--- Information provided Enclosed Below ---

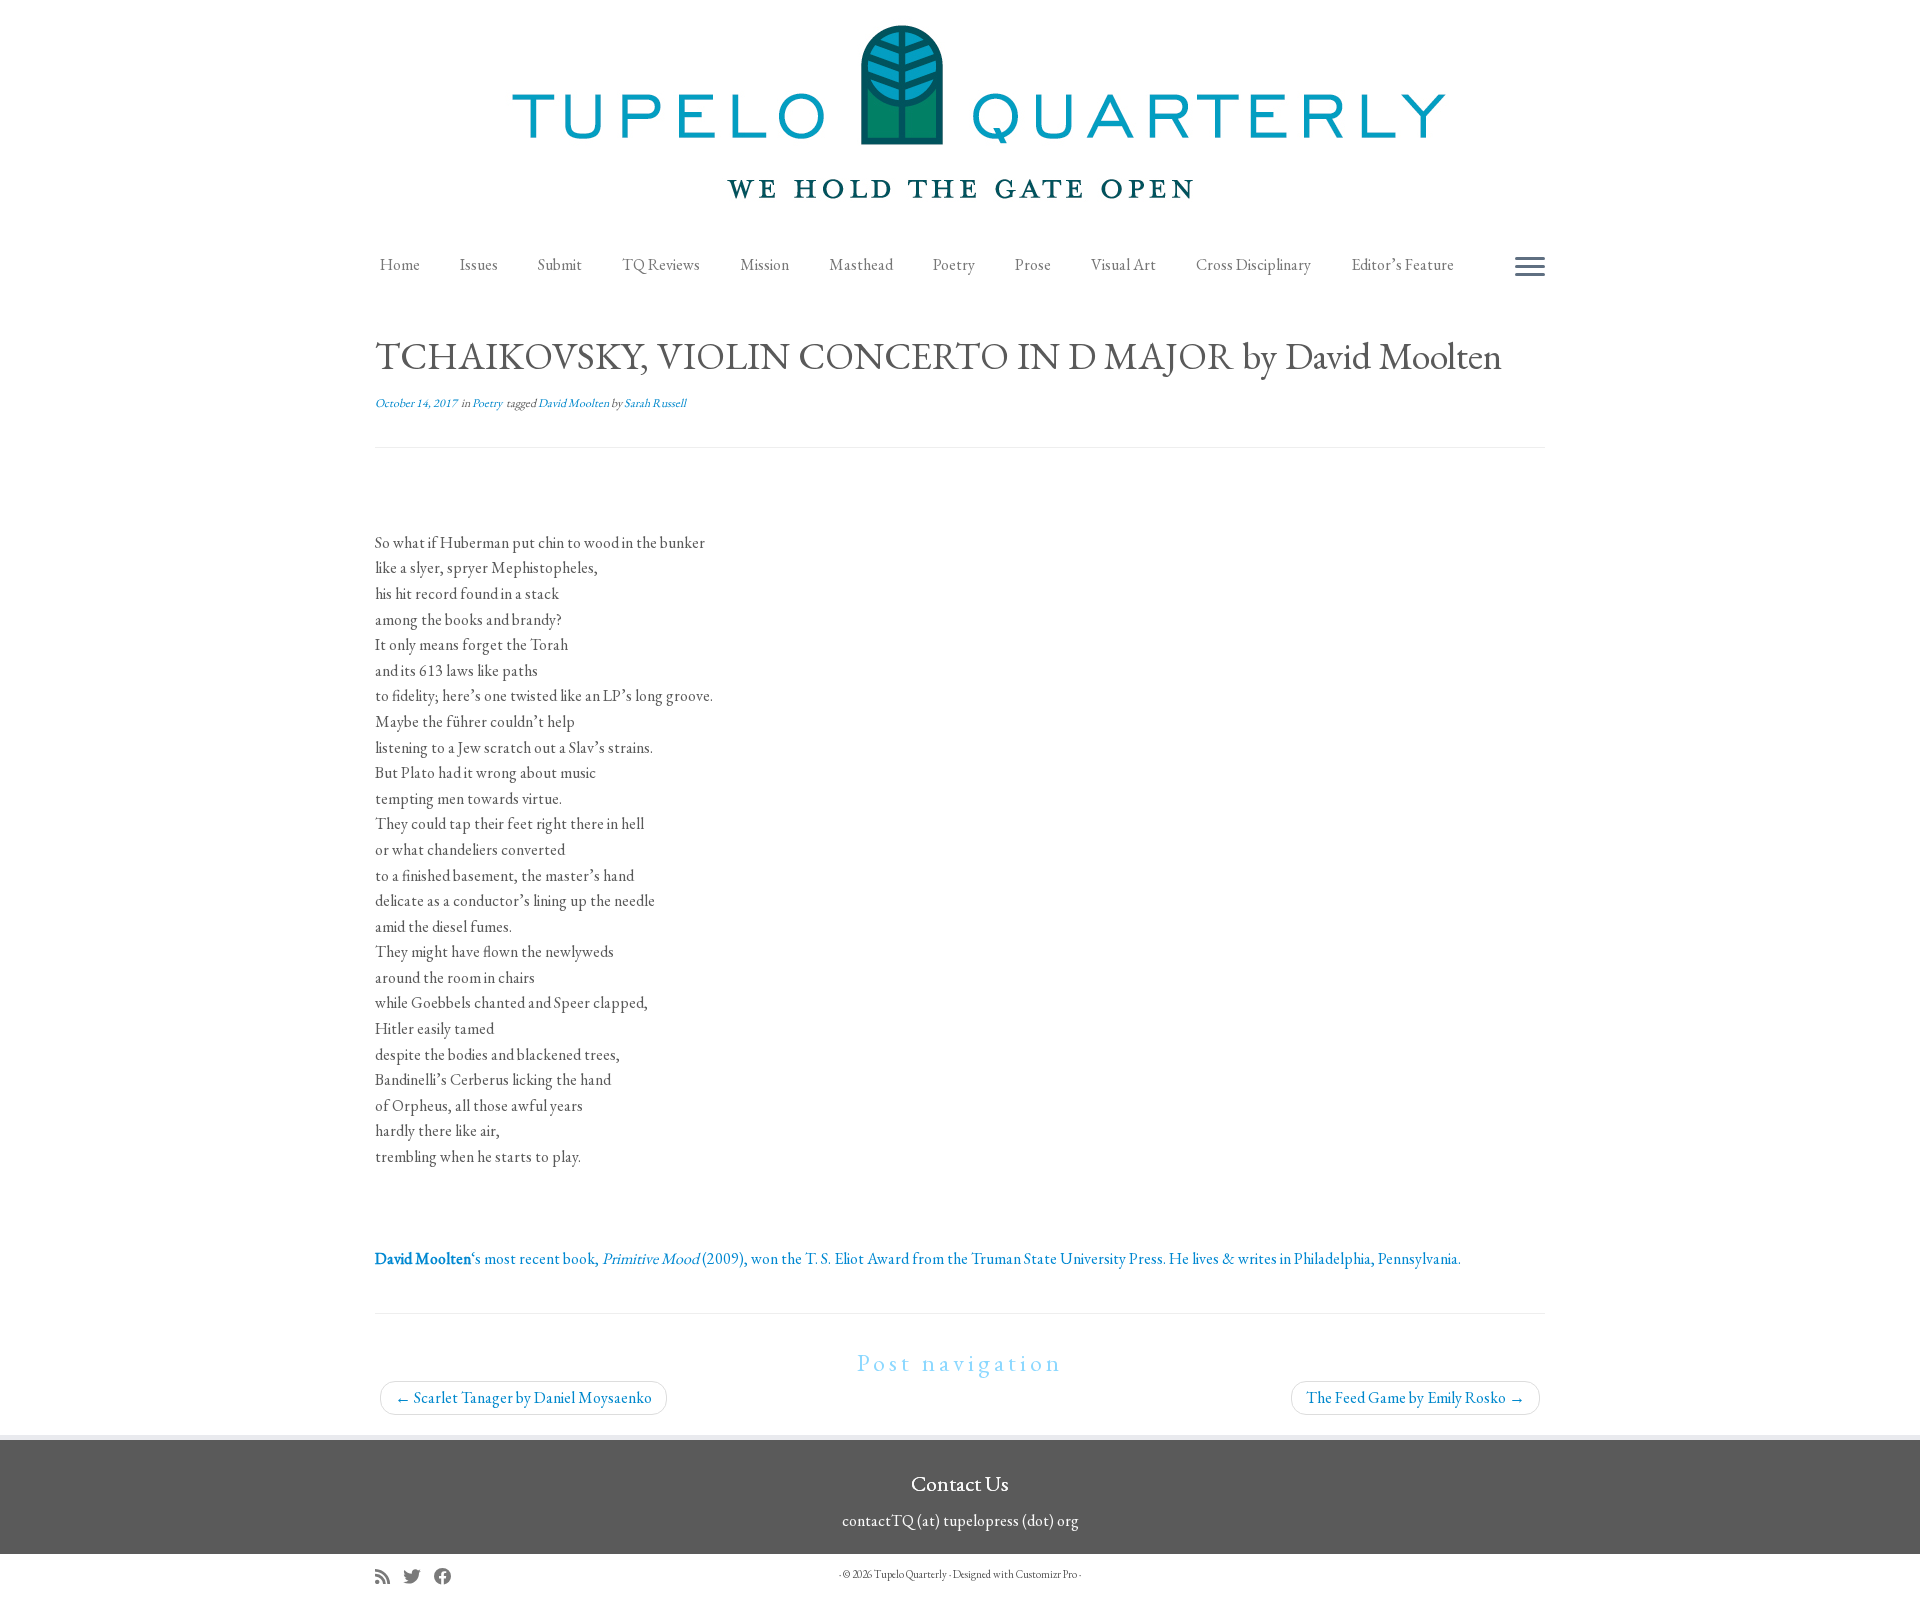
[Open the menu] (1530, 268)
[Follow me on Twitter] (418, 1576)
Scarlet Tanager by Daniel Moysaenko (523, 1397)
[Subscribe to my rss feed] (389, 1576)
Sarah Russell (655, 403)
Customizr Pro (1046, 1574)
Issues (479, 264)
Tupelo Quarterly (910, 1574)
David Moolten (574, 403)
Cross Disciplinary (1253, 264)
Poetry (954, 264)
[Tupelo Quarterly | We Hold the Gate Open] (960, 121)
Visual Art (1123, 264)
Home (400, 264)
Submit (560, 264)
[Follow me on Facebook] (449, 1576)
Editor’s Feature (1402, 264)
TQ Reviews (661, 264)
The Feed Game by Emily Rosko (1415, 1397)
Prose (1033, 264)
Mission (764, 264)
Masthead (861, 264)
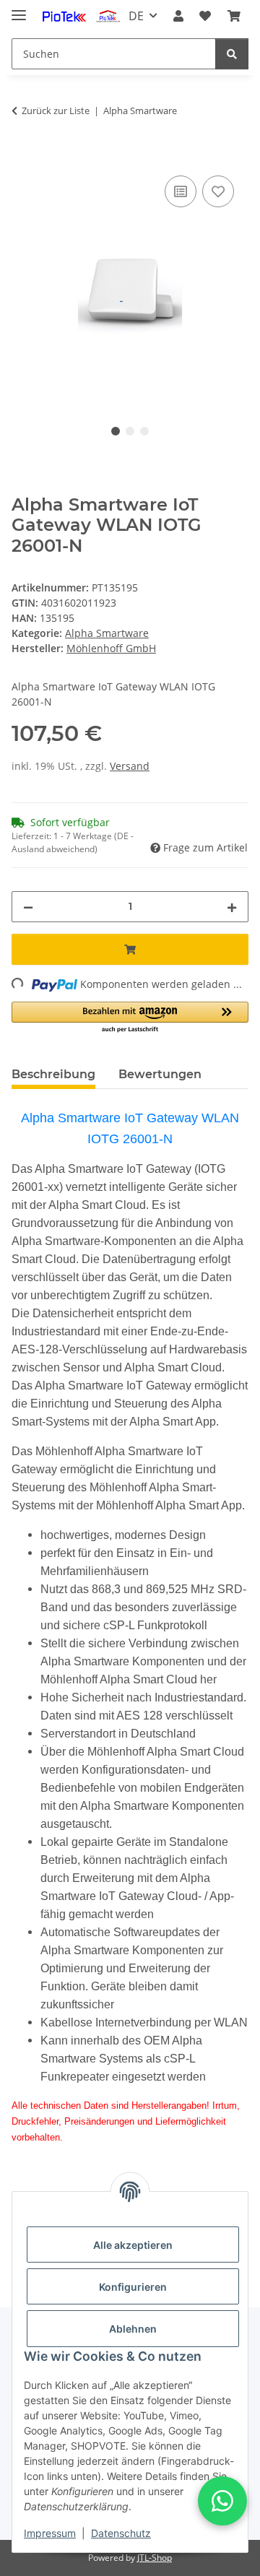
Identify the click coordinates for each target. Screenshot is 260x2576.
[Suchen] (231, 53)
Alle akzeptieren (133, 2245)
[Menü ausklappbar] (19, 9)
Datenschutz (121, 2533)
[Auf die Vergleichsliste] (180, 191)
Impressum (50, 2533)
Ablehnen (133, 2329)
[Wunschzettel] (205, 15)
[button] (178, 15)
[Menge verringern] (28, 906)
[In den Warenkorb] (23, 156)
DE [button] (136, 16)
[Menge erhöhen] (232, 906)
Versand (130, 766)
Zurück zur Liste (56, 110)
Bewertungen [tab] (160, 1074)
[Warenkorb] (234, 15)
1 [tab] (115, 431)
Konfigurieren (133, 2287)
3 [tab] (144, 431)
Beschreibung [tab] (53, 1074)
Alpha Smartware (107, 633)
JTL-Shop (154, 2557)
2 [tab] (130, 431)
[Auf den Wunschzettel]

--- End of Enclosed Information provided ---

§ **Work instruction**:
Extract every line of the records above that contains the word "Quarterly".

§ **Task solution**:
Tupelo Quarterly (910, 1574)
[Tupelo Quarterly | We Hold the Gate Open] (960, 121)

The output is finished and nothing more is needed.